### YOUR GOAL
In the entries that follow, the lines from the one with "Task: Select the 4.2 offset value for 6 iron" through the one with "The image size is (777, 421)." are the ones to write out, exactly and with both ends included. Nothing else should appear.

(Beginning of EXERCISE DATA)

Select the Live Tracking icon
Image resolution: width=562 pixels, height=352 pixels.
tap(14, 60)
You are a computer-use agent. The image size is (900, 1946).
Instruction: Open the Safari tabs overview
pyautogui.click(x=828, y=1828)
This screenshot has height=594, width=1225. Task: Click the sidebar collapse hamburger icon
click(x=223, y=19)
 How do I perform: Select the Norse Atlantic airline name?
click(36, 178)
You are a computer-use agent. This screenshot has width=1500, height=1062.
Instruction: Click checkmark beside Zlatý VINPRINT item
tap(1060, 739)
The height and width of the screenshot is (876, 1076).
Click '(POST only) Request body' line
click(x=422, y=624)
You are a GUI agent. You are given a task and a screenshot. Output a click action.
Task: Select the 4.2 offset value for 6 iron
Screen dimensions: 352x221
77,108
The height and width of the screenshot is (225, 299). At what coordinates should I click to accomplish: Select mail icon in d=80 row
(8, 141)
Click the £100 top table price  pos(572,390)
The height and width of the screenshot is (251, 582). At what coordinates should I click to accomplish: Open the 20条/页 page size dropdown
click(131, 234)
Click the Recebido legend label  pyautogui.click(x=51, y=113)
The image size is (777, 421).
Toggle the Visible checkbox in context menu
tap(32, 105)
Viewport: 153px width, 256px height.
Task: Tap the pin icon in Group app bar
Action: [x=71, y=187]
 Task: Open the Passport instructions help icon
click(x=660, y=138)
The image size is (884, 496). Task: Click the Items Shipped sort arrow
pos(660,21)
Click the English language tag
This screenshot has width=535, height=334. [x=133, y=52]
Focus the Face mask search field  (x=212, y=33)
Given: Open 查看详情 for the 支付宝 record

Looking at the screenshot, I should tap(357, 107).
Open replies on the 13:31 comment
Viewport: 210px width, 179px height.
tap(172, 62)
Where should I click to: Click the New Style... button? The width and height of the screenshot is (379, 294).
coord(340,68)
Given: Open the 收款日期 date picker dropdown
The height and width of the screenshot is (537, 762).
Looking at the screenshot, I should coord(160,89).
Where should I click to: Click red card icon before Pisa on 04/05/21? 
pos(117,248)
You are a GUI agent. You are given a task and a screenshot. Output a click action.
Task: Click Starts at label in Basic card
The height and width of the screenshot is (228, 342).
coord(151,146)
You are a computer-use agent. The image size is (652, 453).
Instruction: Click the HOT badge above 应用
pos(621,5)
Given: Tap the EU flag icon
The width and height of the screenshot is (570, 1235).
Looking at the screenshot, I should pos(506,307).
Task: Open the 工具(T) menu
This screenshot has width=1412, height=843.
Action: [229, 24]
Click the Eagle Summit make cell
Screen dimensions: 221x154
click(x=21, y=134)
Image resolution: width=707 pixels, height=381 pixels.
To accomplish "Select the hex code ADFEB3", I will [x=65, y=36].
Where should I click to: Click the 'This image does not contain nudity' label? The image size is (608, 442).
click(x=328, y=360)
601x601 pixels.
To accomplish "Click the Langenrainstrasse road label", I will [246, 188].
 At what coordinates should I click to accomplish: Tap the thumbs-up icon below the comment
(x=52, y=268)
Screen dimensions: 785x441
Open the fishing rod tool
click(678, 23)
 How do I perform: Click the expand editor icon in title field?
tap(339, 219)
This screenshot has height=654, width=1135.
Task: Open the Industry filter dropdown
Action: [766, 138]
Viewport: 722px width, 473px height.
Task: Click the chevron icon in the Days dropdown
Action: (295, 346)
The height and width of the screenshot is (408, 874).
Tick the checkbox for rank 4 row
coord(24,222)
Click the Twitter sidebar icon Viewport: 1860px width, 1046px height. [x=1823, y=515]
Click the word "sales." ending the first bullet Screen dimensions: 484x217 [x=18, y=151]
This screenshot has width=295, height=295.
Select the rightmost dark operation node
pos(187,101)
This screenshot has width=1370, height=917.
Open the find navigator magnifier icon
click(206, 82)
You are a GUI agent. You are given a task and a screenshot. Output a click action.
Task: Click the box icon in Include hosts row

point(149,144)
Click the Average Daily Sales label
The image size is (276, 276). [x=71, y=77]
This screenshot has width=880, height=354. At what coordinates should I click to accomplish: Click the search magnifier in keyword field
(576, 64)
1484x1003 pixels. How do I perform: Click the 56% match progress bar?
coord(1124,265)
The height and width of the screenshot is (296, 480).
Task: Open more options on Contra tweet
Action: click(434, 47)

(End of EXERCISE DATA)

### EXPECTED OUTPUT
Task: Select the 4.2 offset value for 6 iron
Screen dimensions: 352x221
77,108
The height and width of the screenshot is (225, 299). At what coordinates should I click to accomplish: Select mail icon in d=80 row
(8, 141)
Click the £100 top table price  pos(572,390)
The height and width of the screenshot is (251, 582). At what coordinates should I click to accomplish: Open the 20条/页 page size dropdown
click(131, 234)
Click the Recebido legend label  pyautogui.click(x=51, y=113)
The image size is (777, 421).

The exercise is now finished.